WHAT YOU HAVE TO DO - Reproduce the forum post below from "I do not come" to "of anarcho-socialist attitudes.", keeping every word unchanged.

SELECTED PASSAGE -
You see when someone says I am 'weaseling on US imperialism' I'm inclined to see ****** red. How much time do you personally put into opposing 'US imperialism' in places where you do not have the overwhelming support of almost everyone and moderators who will back you up if one of the cappies gets a bit too rough for your taste? I do it where I have to put up with an immense amount of personal abuse (being accused of dogma would not even register on the radar so mild would it be) and fight to get the potentially convertable people to listen to me. If I was not totally rational and fair in what I do say noone would listen.
But I am, and so they do. I have succeeded in getting died in the wool Republicans to accept that socialism should not be rejected as impractical. I have persuaded at least one person who once declared himself to be 'anti all liberal and fucking socialist crap' to actually become one (it took 2 years); I have peruaded at least one 'objectivist' that 'socialism probably should be given a try, maybe it could work after all'.
You dont do this by by refusing to acknowlege the parts of what they say that is right on 'ideological grounds'; you do it by resolutely addressing only substance.
Anytime you wish to debate substance rather than slogans I will. I'll probably continue to control my temper with you somewhat and occasionally try to steer our dialogues back to substance (as I did orginally in this thread).
There is a difference between this forum and RGL. That forum is entirely dominated by people with your views and is very small. Its a waste of my time to try and convince anyone there, so I wont do it. This one is not like that. It has many visitors, and many of them have made an initial commitment to Socialism without (despite your claims) having made a deep commitment to airy fairy communism. They can be persuaded to do something useful perhaps, and I intend to try and persuade them.
There are few revolutionaries here. In fact it is the most bizarre term I have ever heard someone who actually preaches only education apply to themself. There are plenty who say the fiery words, thats not at all the same thing.
I do not come here to have my ego massaged by friends, I come here to learn and to persuade and to test ideas. I do the same elsewhere. Here I would attempt to persuade socialists to be part of a useful socialist movement; elsewhere I would try to persuade moderate liberals to become Socialists (or at least to accept it and know the trth about it).
If I wanted to go somewhere to feel warm and friendly I'd go down the pub.
Get used to it. You wont provoke me into an unwise slanging match with you as you did with Moskitto, which means that if you are going to use your influence to get at me, its going to have to be via an 'asshole' clause. I have faith that you would not carry such a motion; but if you did it would prove that you have indeed gained enough personal support to allow you to practise your peculiarly authoritarian version of anarcho-socialist attitudes.
I dont like you Redstar. You dont like me. But telling me to piss off is not going to work for you any more than it works for the far right conservatives on mixed boards when they try it. They also of course claim that 'noone listens to you', 'you are a disgrace', etc.
If you can manage to declare yourself 'the winner' you will have the full set of pointless declarations in the bag. I have faith that you are not quite so silly as to descend to that level, but who knows.
And finally while it is nice of you to acknowlege that I'm not completely brain dead, It was somewhat damning by very faint praise. I dont need you to to re-assure people on that point, Ta muchly.

DATA RECORDS -
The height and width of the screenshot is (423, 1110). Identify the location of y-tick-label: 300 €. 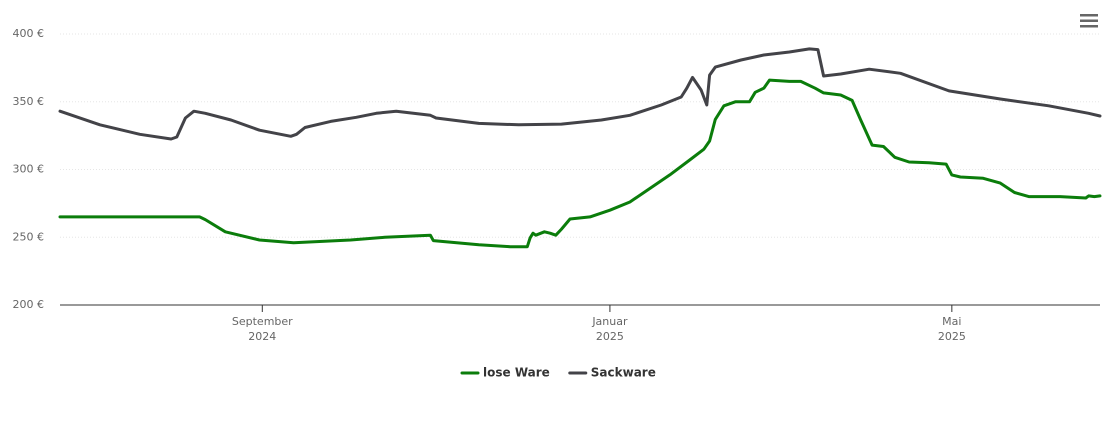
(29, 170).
---
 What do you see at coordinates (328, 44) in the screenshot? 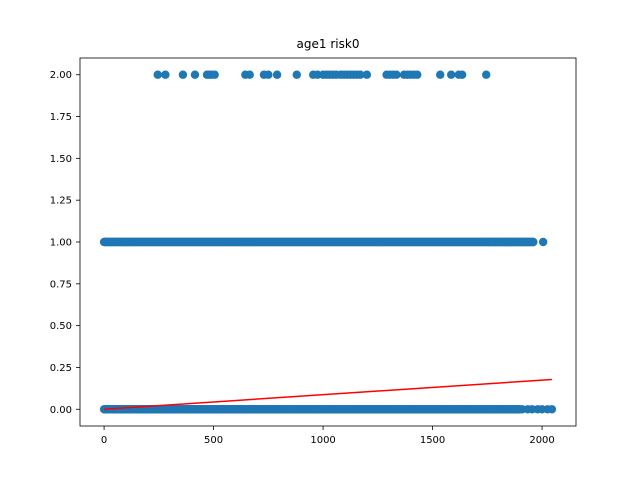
--
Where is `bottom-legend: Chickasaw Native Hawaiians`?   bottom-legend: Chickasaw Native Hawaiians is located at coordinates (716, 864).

OUTPUT FOR THIS EXERCISE -
I do not come here to have my ego massaged by friends, I come here to learn and to persuade and to test ideas. I do the same elsewhere. Here I would attempt to persuade socialists to be part of a useful socialist movement; elsewhere I would try to persuade moderate liberals to become Socialists (or at least to accept it and know the trth about it).
If I wanted to go somewhere to feel warm and friendly I'd go down the pub.
Get used to it. You wont provoke me into an unwise slanging match with you as you did with Moskitto, which means that if you are going to use your influence to get at me, its going to have to be via an 'asshole' clause. I have faith that you would not carry such a motion; but if you did it would prove that you have indeed gained enough personal support to allow you to practise your peculiarly authoritarian version of anarcho-socialist attitudes.